The Swedish central bank is seen waiting until September before it goes deeper into negative-rate territory as turmoil in Greece is adding pressure to ease again.
The bank will on Thursday keep its repo rate at minus 0.25 percent, according to the median estimate of 18 analysts in a Bloomberg survey. Four analysts see a cut to minus 0.4 percent.
The strengthening of the krona is the “wild card” to predictions this week, according to Nordea Bank AB. The central bank is taking unprecedented steps to revive inflation and to avoid a strengthening of the krona against the euro as record stimulus by the European Central Bank jars currency markets. The krona is 2.4 percent stronger against the euro this year and has this week been driven higher by the turmoil stemming from Greece.

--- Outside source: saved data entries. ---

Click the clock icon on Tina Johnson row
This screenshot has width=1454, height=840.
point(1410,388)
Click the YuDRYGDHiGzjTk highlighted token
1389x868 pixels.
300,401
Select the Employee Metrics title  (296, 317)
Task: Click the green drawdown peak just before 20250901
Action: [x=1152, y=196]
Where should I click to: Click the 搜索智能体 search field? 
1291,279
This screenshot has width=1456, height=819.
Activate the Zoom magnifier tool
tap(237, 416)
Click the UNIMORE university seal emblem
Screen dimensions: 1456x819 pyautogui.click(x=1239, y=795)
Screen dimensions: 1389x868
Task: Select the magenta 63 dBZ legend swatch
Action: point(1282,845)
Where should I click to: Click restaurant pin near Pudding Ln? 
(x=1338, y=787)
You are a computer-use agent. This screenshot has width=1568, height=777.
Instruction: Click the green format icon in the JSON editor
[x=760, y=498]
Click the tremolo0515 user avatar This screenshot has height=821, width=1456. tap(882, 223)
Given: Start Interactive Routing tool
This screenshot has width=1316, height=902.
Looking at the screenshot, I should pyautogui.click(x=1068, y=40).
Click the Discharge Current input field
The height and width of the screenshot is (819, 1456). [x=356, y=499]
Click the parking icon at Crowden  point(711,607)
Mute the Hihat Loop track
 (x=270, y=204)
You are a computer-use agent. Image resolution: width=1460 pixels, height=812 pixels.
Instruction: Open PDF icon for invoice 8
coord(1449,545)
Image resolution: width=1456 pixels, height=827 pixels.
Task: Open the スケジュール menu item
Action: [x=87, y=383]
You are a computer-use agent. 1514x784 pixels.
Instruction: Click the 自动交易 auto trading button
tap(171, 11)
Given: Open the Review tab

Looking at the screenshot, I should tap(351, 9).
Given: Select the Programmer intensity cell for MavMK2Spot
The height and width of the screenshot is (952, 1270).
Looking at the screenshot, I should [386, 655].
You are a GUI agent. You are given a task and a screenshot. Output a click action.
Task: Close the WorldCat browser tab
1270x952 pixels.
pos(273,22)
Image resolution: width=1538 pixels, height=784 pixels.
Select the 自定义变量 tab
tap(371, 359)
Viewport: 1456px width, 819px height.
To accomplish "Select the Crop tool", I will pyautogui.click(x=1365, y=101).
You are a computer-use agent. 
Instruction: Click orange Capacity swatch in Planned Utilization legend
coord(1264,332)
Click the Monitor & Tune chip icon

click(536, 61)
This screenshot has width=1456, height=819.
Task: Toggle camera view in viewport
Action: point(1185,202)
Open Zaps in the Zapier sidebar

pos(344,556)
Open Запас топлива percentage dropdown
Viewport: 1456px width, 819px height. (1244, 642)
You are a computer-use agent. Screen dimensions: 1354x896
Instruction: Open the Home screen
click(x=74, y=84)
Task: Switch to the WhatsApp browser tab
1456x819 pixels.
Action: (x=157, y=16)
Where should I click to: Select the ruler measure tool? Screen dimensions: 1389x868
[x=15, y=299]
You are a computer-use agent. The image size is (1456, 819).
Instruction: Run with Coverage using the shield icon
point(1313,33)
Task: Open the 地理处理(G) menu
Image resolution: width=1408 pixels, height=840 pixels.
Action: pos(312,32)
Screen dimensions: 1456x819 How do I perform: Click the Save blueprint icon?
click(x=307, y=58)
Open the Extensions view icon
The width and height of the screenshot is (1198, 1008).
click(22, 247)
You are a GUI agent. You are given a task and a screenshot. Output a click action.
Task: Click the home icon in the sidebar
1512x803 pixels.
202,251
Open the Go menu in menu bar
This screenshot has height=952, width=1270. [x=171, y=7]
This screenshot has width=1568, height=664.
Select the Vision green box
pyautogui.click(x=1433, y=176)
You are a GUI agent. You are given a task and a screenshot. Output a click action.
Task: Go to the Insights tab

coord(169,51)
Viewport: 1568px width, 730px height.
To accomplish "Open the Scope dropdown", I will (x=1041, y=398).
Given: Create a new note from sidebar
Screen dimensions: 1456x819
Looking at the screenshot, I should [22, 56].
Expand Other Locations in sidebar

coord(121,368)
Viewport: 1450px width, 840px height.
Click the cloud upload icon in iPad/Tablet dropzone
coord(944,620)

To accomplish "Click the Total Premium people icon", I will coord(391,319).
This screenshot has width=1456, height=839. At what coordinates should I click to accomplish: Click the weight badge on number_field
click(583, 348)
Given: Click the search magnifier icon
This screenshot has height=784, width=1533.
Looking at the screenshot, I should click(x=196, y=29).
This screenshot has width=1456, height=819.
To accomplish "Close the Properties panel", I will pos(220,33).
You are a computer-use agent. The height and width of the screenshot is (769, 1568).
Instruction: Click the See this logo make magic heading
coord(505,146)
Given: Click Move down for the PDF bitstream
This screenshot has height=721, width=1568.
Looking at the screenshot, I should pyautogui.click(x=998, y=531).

“While the strengthening of the krona keeps the door open for a rate cut in July, the most likely outcome is that they will stay on hold” until September, said Torbjoern Isaksson, chief analyst at Nordea. “Rising inflation fuels expectations of a less expansionary policy line.”
An unexpected pick up in inflation in May provided some relief to policy makers, who have been battling price growth that has remained below or near zero since the end of 2012. A rate cut is “the most obvious” way to stem currency gains that threaten to halt inflation, according to Isaksson.
The Riksbank kept its repo rate unchanged at minus 0.25 percent in April after two cuts earlier in the year. Policy makers instead stepped up their fight against disinflation by buying another 40 billion kronor ($4.7 billion) to 50 billion kronor in government bonds, adding to the 40 billion kronor in purchases announced since February.
The krona gained as much as 0.5 percent this week amid Greek turmoil. That’s not enough to force the Riksbank to cut rates, SEB AB said. It sees as much as a 40 percent chance of a “small rate cut” this week, a probability that would go above 50 percent if the krona strengthens to about 9.00 or 9.10 against the euro.
“If the krona strengthens, the inflation impulses we’ve seen, of course, risk being damped,” Finance Minister Magdalena Andersson said Monday in an interview after a press briefing on the Swedish island of Gotland. “At the same time, during the last crisis the krona weakened, so it could also go in that direction.”